======== DATASET CONTENT ========
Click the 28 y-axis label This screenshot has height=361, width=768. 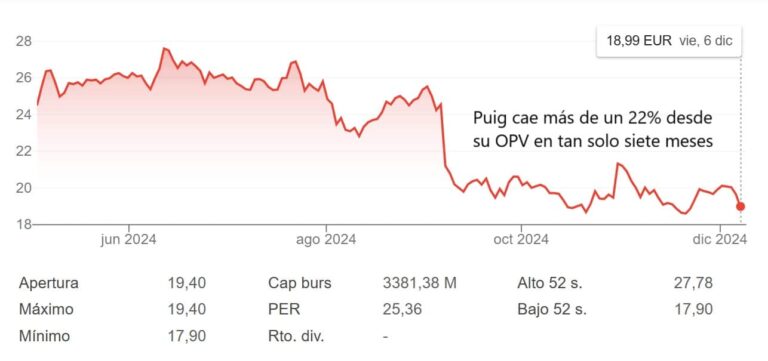pos(25,41)
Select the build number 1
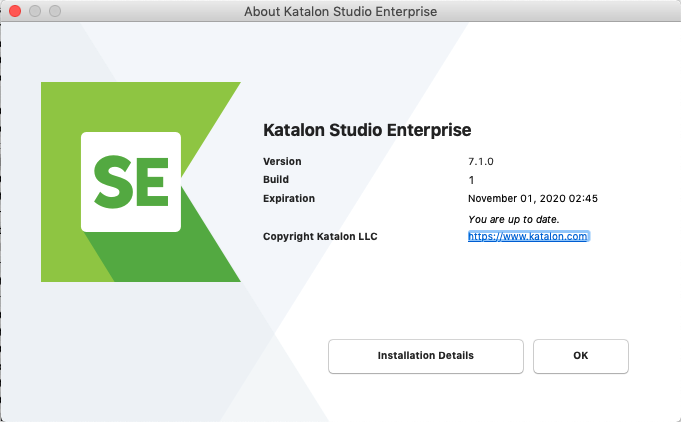Screen dimensions: 681x422 [x=471, y=180]
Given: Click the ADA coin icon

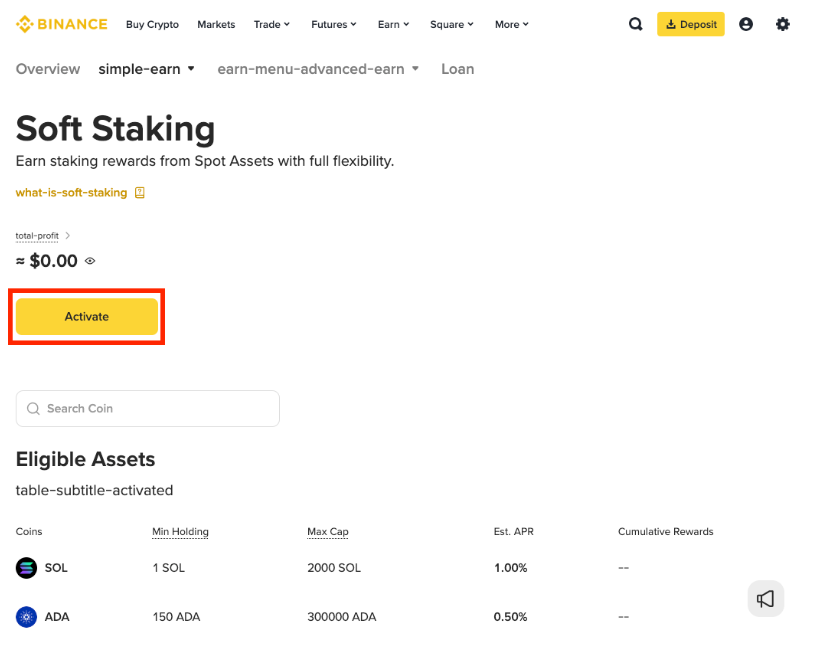Looking at the screenshot, I should [x=26, y=617].
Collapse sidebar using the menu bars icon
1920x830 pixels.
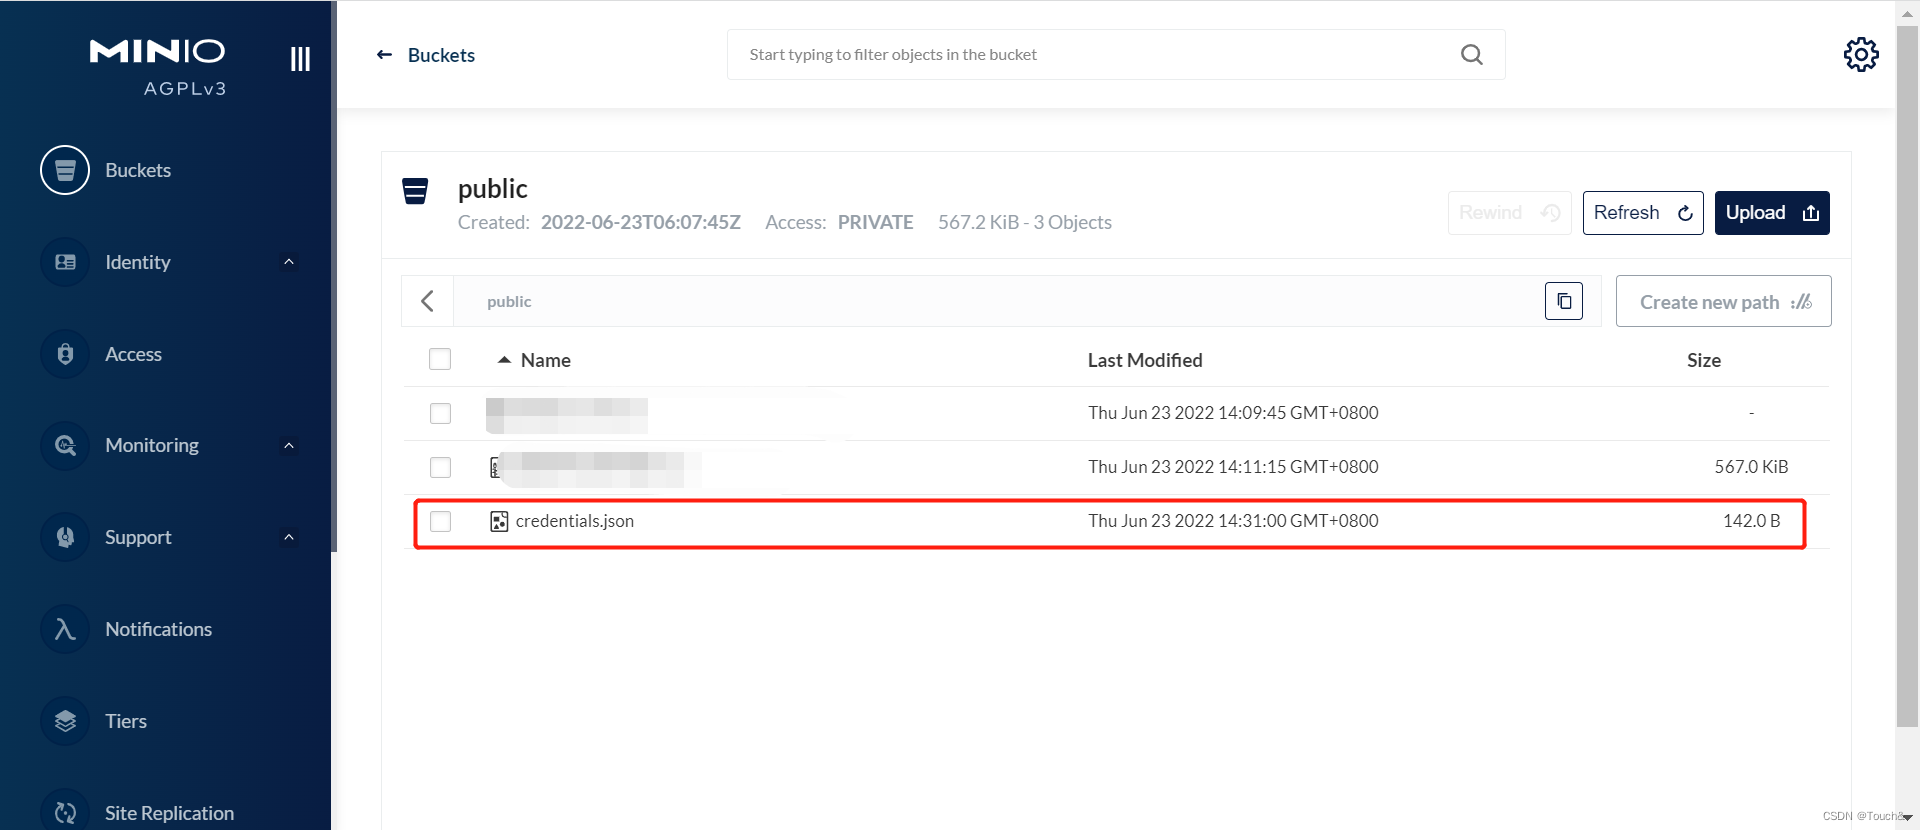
========
AIM OF THE TASK: Find every line in the records above that contains the string "icon", and copy each of those lines.

RESULT FOR THIS TASK:
Given: Click the ADA coin icon
Collapse sidebar using the menu bars icon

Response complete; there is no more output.